Скажем несколько слов об его основании и первой судьбе.

Башкирия, сколько известно, до подданства своего России, была разделена, или лучше сказать состояла из нескольких родов, как то: Катаевцев, Бурзянцев и других, которые управлялись отдельными независимыми старшинами. Волнуемая внутренними мятежами и раздорами одного рода с другим, часто обеспокоиваемая набегами соседственной с нею Киргизской орды, и не имея возможности сама собой прекратить эти гибельные безпорядки, Башкирия в 1556 году признала над собой власть Русского правительства и обложена была ясаком. И это подданство полудикого, кочующего, воинственного народа, было более мнительное, чем существенное. Не привычка к регулярному повиновению, безпрестанные сопротивления о взносе положенного ясака, следовали одно за другим, и влекли за собой бунты и мятежи, соединённые с разорением окрестных русских селений. Эти обстоятельства поставили Правительство в необходимость, для устройства лучшего хода вещей, в кругу своевольных подданных своих, принять меры более действительные, и на этот предмет учреждена была военная Коммиссия под председательством разных генералов, имевшая главную квартиру в г. Мензелинске. Для ближайшего же наблюдения за действиями Башкирцев и для принятия скорейших мер к обузданию возникших мятежей, в 1735 году, почти в самом центре, в самой глуши Башкирии была основана крепость Табынская, укреплённая рвом и земляным валом и снабжённая артиллериею и гарнизоном.

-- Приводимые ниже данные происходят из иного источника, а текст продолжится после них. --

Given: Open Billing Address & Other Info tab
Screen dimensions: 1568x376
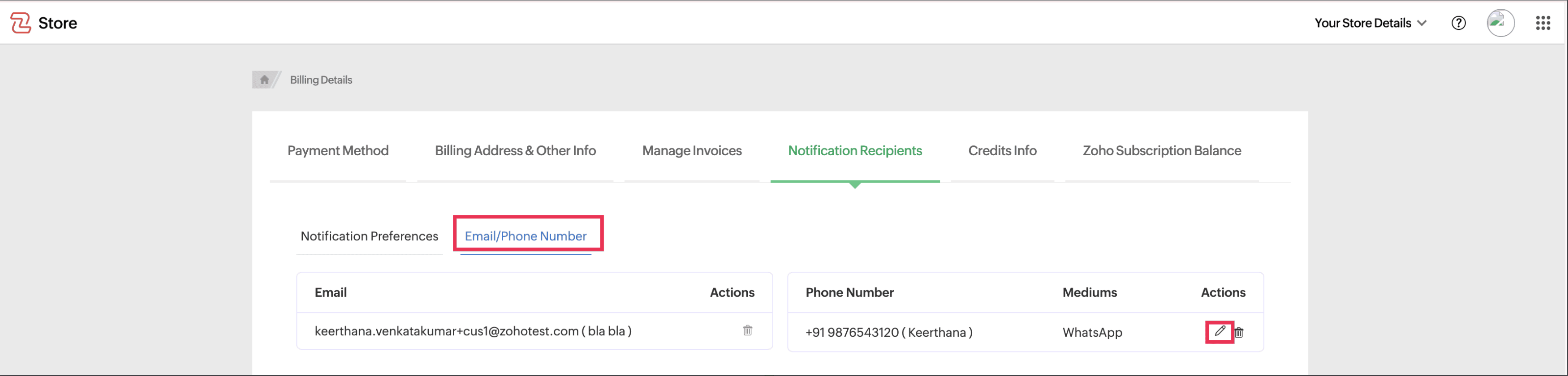Looking at the screenshot, I should click(515, 151).
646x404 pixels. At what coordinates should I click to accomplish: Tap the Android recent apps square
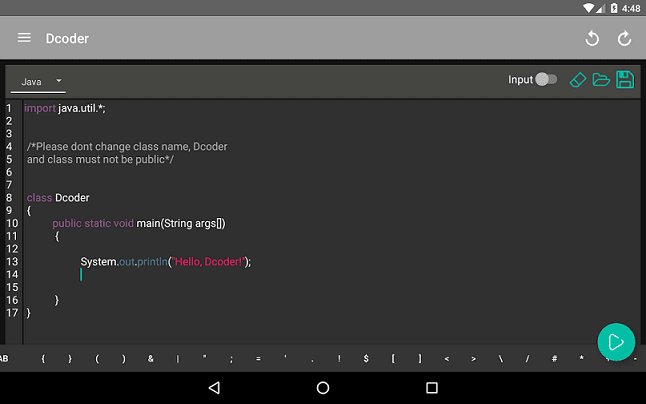click(x=431, y=387)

Само собою разумеется, что Табынская крепость, не смотря на своё воинственное укрепление и силу, не могла быть в спокойном и даже безопастном положении. Её безпре-станно тревожили безпокойные соседи, грозившие ей совершенным истреблением. Но к счастию Табынска в нём находился человек, обладавший твёрдым, предприимчивым характером, светлым умом, знанием военного дела и верностию не подкупною; — этот человек был Балахнинский купец Утятников. Поняв и оценив редкие способности его, Управлявший в то время Оренбургским краем, Статский Советник Кирилов, поручил ему управление Табынскою крепостию. При неутомимой деятельности своей и при средствах, состоявших в полном его распоряжении, Утятников вполне оправдал доверие Правительства, и одним смелым предприятием, уничтожив возникший бунт Башкирцев, заслужил Монаршее благоволение, и по Имянному повелению Императрицы Анны Иоанновны награждён был чином Коммисара.

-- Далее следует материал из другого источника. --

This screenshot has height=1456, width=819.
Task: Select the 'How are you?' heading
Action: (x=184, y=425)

Укротив мятеж; Утятников, при своей проницательности и знании характера Башкирцев, не мог не видеть, что он прекратил только временные безпорядки, и что новые действия рано или поздно возникнут вновь — он решился истребить самый корень зла. Главою всех Башкирских мятежей был старшина Кульмяк-Абыз. При огромном богатстве своём, при физических силах и разбойнической решительности, Кульмяк пользовался полным уважением и доверенностию своих родовичей. Одно его слово волновало их шаткие умы, одно приказание его влекло за собой грозное возстание, и по одному его мановению дикие сыны степей безотчётно летели на самое отчаянное, кровопролитное предприятие.

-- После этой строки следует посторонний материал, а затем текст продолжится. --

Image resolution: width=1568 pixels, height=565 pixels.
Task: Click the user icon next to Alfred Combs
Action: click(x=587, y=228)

Утятников видел, что открытыми мерами ему не победить своего смелого и сильного врага; — он прибегнул к хитрости. Показывая полную доверенность к Кульмяку, он завёл с ним торговые сношения, обещавшие Кульмяку значительные барыши. Эти обстоятельства время от времени сближали двух противников, завязали между ними тесную дружбу. Улучив приятное время, в минуту сердечной откровенности, Утятников стал говорить своему приятелю: "послушай, Старшина, сколько времени уже я веду с тобой знакомство, сколько раз я был в твоём доме и во всё это время я видел от тебя искреннюю дружбу.

Приеду ли к тебе рано утром, приеду ли поздно вечером, — ты всегда мне рад; и хлеб и соль для меня всегда на столе; когда же я отплачу тебе за твоё угощение, когда же ты приедешь ко мне?.. Кульмяк задумался. — Что ж, продолжал Утятников, разве мой хлеб горек; разве мой хлеб противен тебе. Разве ты меня обидеть хочешь? Разве нехочешь быть знакомым со мною? Разве… — Полно, полно, перебил его Кульмяк. — Так знай же воскликнул Утятников, вскочив с места и опрокинув чашку выпитого кумызу, (что означало прекращение хлебосольства), знай же, что я был у тебя в последний раз! Если же ты приедешь ко мне, — подарю тебе лучшего скакуна с моей конюшни; не пожалею даже того ружья, которое тебе так понравилось; а если не приедишь, то забуду где стоит твоя юрта; забуду в которую сторону отворяется дверь её, и забуду даже как зовут доброго старшину Кульмяк-Абыза.

Убеждённый таким потоком истинно дружеских угроз и обещанием, слишком заманчивых подарков для Башкирца, Кульмяк-Абыз дал слово быть, и на другой день действительно с 4-мя из своих безстрашных сподвижников приехал к Утятникову. Коммисар Правительства, обязанный долгом службы, вовсе не думал в настоящем случае разыгрывать с разбойником роль рыцарской чести и руководствоваться священными правами гостеприимства, он приказал связать Кульмяка, и без дальних околичностей, вместе с его товарищами, отправил в Военную Коммисию. Потеряв главу всех своих кровавых предприятий, Башкирцы стихли, и Табынский край успокоился надолго.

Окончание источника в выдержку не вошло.